She wouldn't qualify for AL, in the one that my 92 yo MIL is at. It sounds like she needs more care.
She wouldn't qualify for AL, in the one that my 92 yo MIL is at. It sounds like she needs more care.
The thing I learned with my mom (who has no short-term memory) is one minute there's a problem and two minutes later, she's forgotten all about it. If you were around your MIL more, you'd probably see those changes, and learn not to jump the minute there's a perceived problem that she is expressing, like being scared.
My mom lives less than 2 miles from me and I couldn't handle it when she and my dad lived 3 hours away - there was no one in that retirement place I trusted to really look in on my folks with a skilled eye. So I'm happy to have mom so close so I can monitor how she's doing and learn to distinguish between the real and perceived issues she's having. I can adjust my reactions accordingly.
Let her friend know what is going on and to try to stop the visits/phone calls for awhile.
Since Mom-in-law has profound dementia, as you have found out she won't remember if she saw you and hubby or heard from you via phone, so limit the visits/phone calls to once a week after she had finally settled in to get a feel about how she will react and follow her lead, if in reason.
It is so much better for Mom-in-law who has serious memory issues to live where she has 3 full shifts of care from employees who are trained.
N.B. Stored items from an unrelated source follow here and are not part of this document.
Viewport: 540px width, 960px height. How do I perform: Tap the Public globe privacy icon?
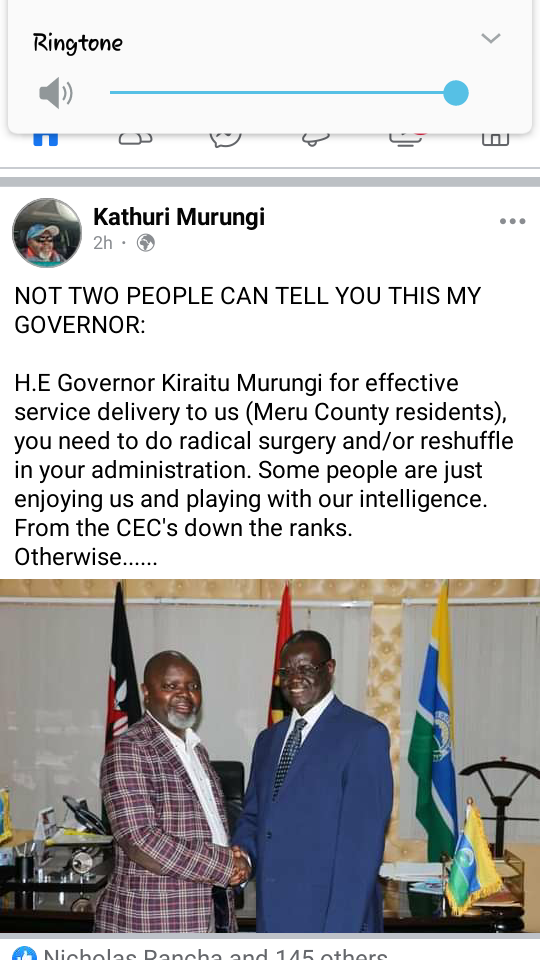coord(146,243)
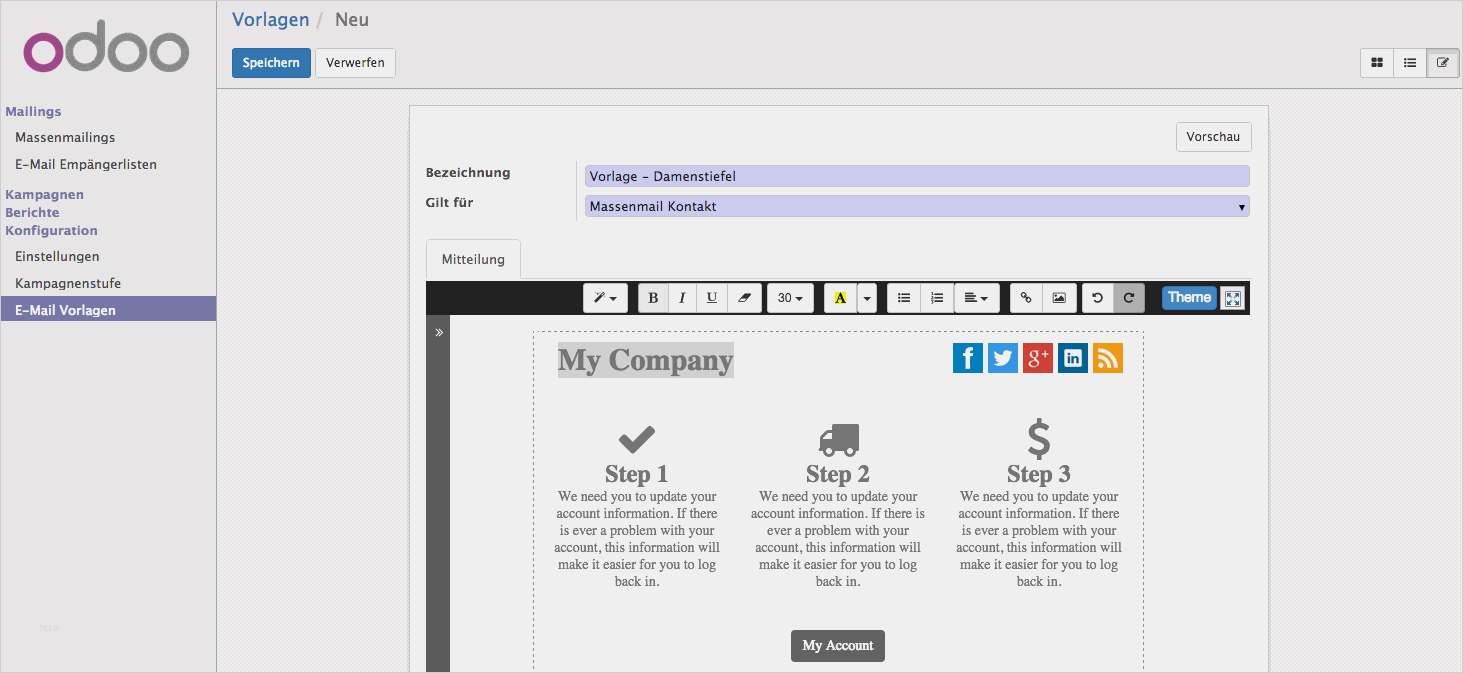Insert a picture using the image icon
The width and height of the screenshot is (1463, 673).
tap(1058, 298)
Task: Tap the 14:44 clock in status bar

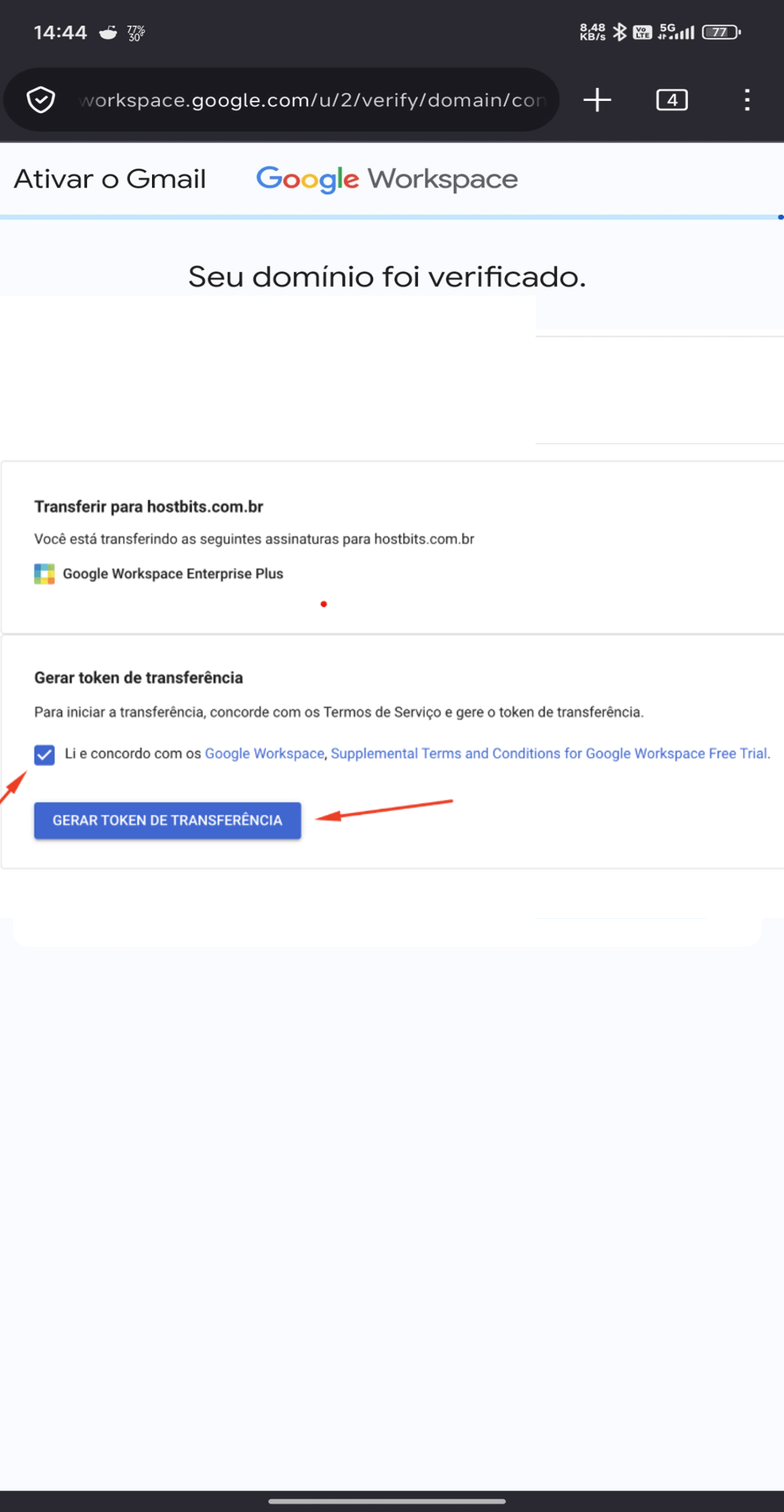Action: (x=60, y=32)
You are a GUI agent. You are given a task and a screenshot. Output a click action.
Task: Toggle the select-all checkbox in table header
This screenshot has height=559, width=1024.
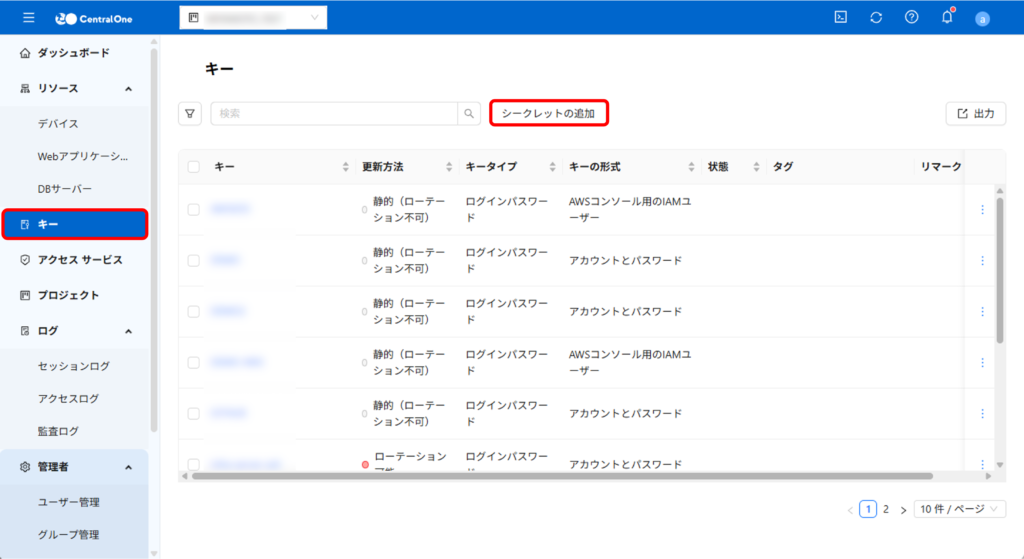(x=194, y=167)
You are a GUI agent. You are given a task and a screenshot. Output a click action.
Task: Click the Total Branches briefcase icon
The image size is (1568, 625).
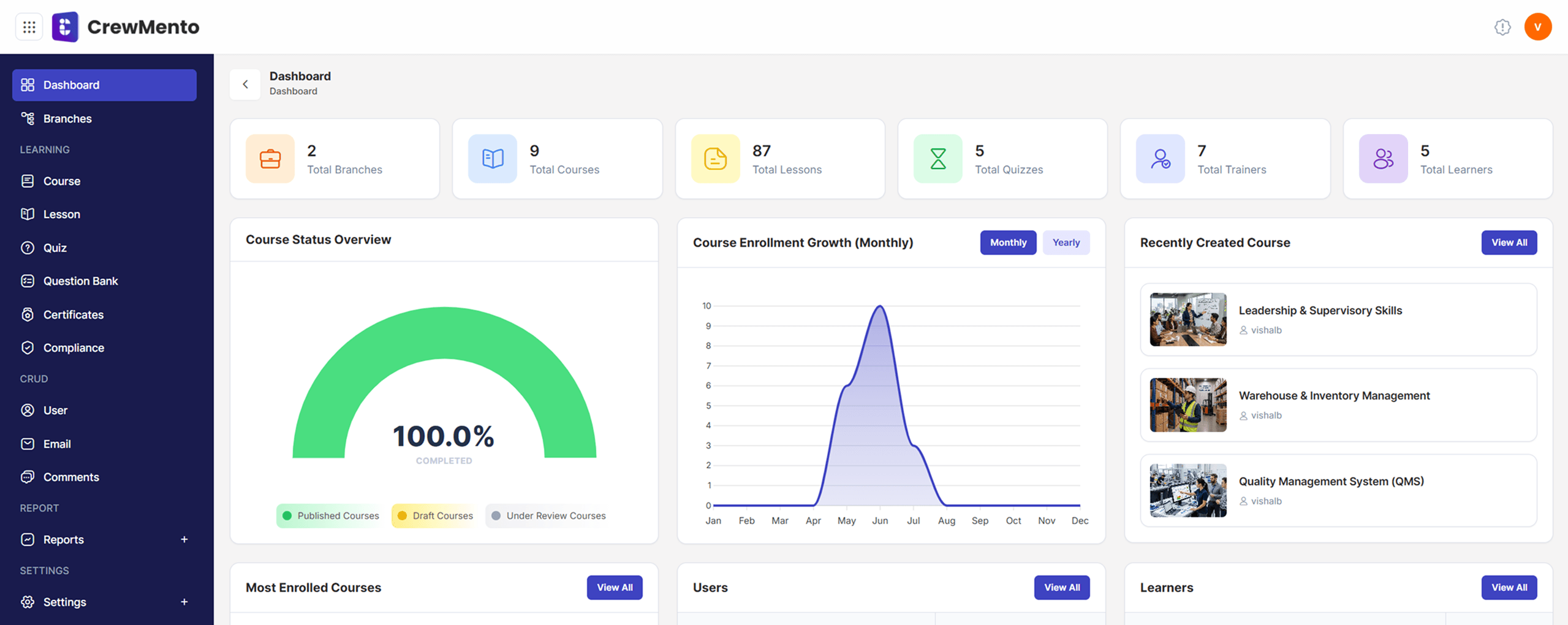point(270,159)
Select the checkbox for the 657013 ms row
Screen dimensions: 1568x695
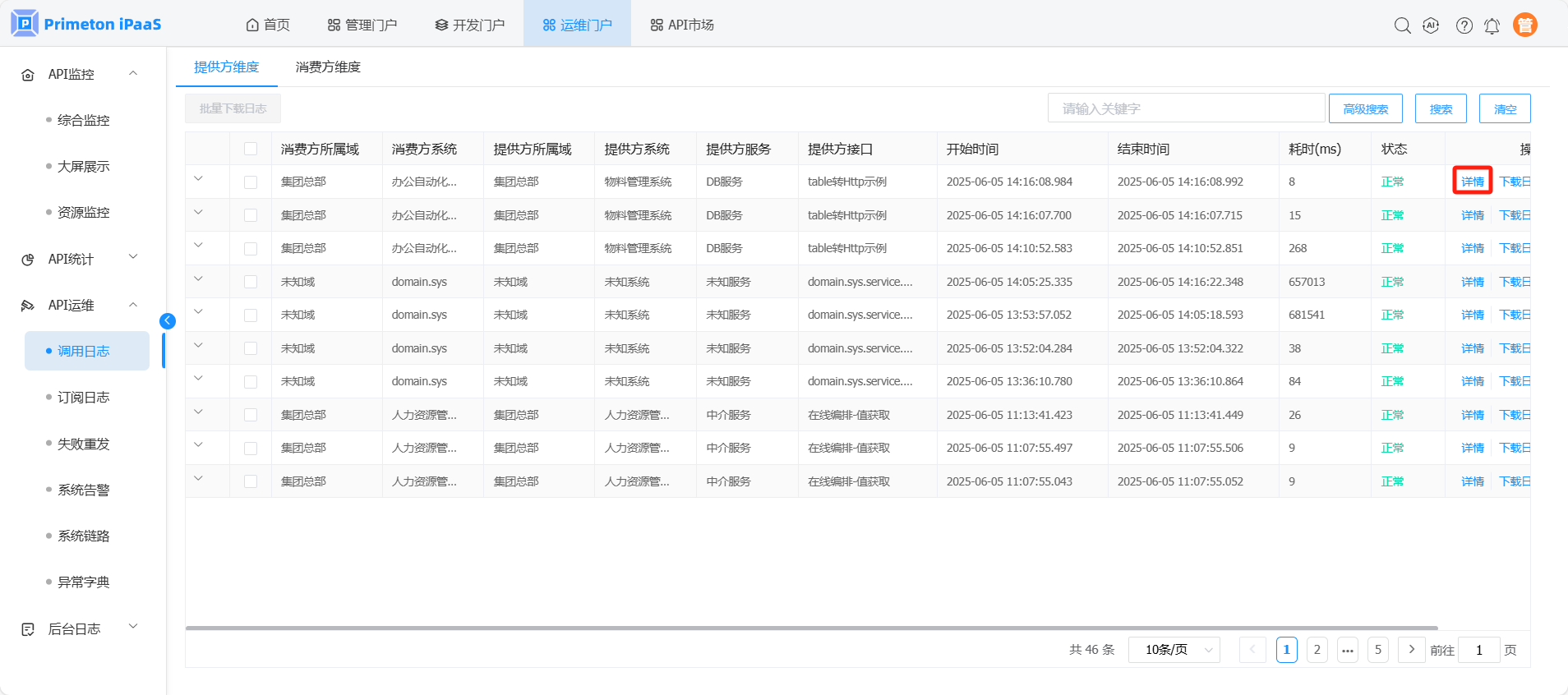[x=251, y=282]
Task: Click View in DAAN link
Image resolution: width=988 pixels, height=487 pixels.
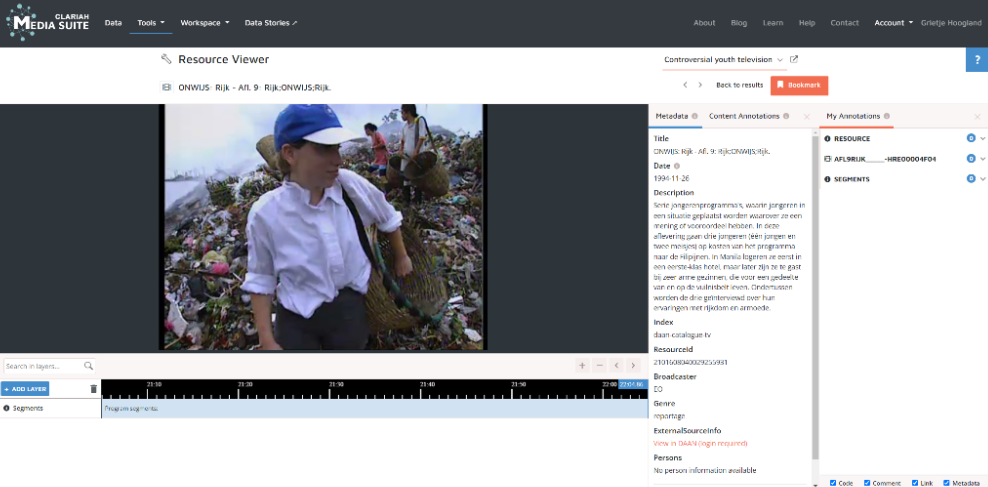Action: tap(700, 443)
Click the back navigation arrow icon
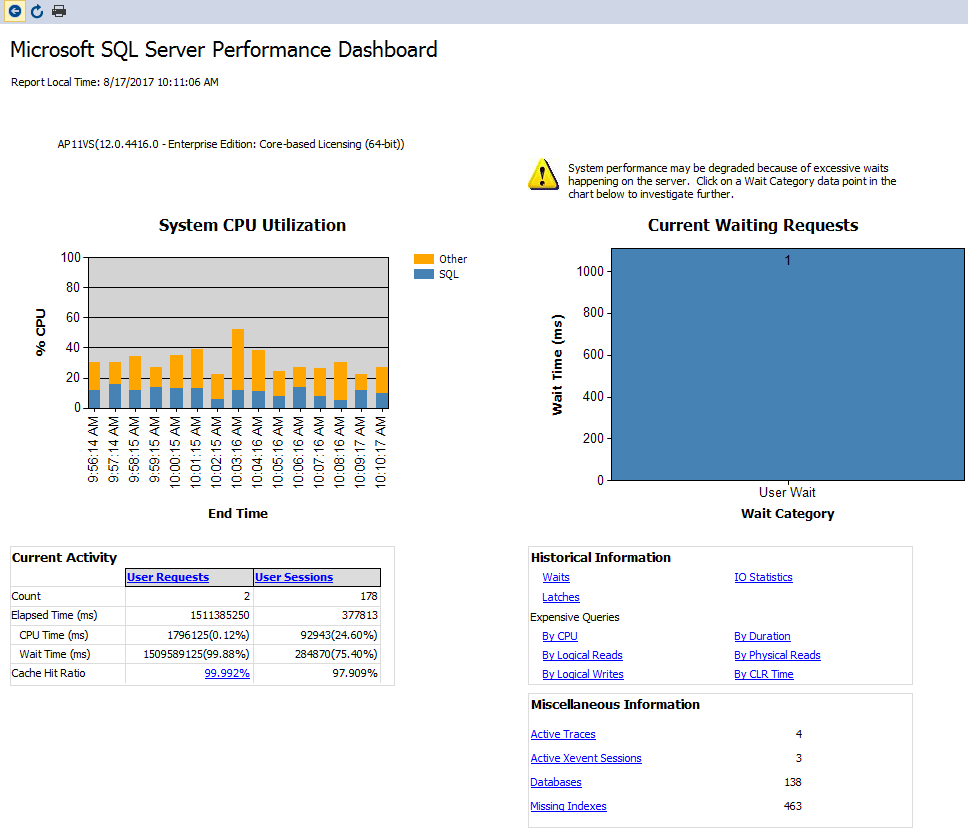The image size is (968, 836). coord(15,11)
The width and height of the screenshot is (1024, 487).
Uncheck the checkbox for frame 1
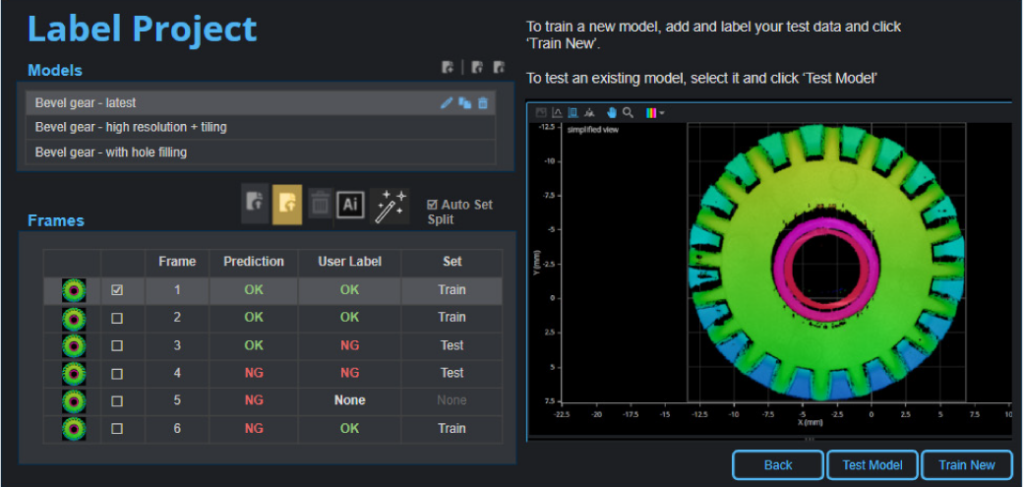click(117, 290)
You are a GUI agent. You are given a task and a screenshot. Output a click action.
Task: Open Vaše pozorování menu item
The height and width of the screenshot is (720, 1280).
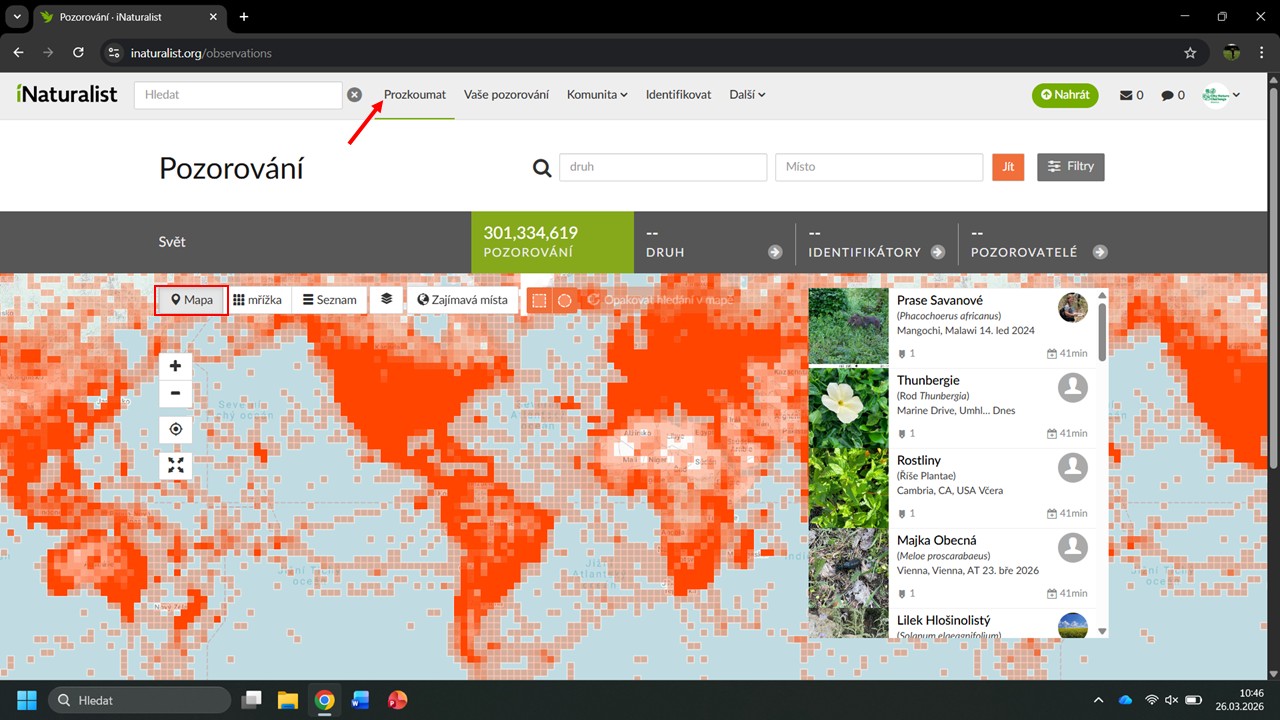tap(506, 95)
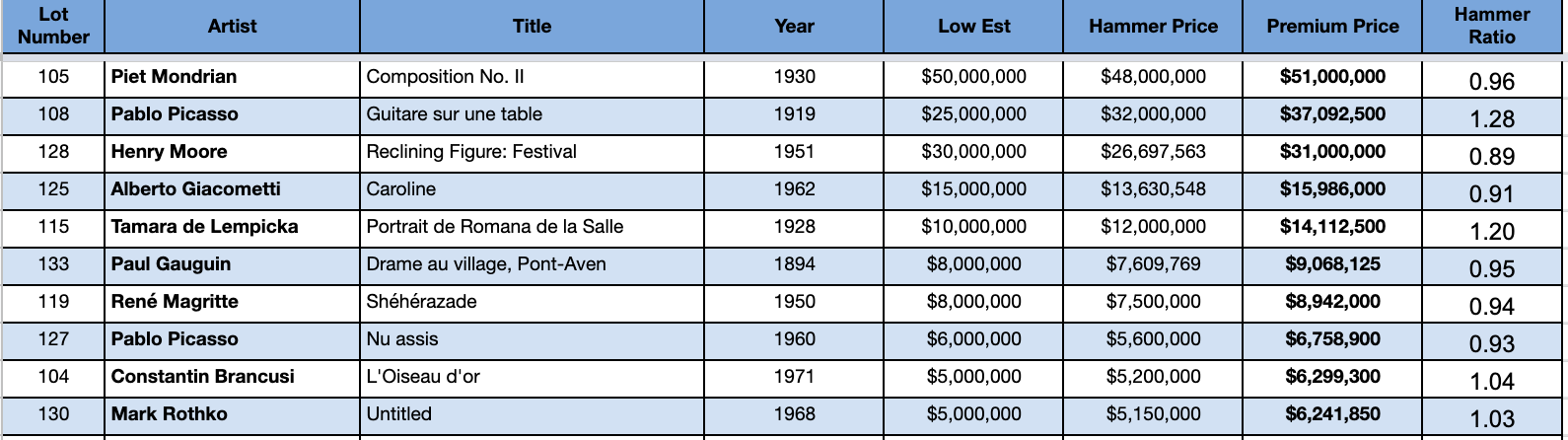Click the Hammer Price column header
This screenshot has height=440, width=1568.
(x=1153, y=27)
If she moved in with you, both you and hubby would have needed to quit your jobs, plus hire paid Caregivers so you both could get some sleep. Mom-in-law was smart in saying *no* to your request.
Adjusting to new places isn't easy for dementia residents. So the being afraid is par for the course. Is the memory care facility dedicated to memory care is is it a small part of a larger facility where they 'put memory care clients'? A true memory care facility won't even have call buttons, the residents have no clue what to do with them! I know I don't have a vote, but I'd move her closer to me and to a dedicated memory care place. This isn't easy for anyone and in all honesty, a memory care patient doesn't get a vote. You have to do what is best for all involved.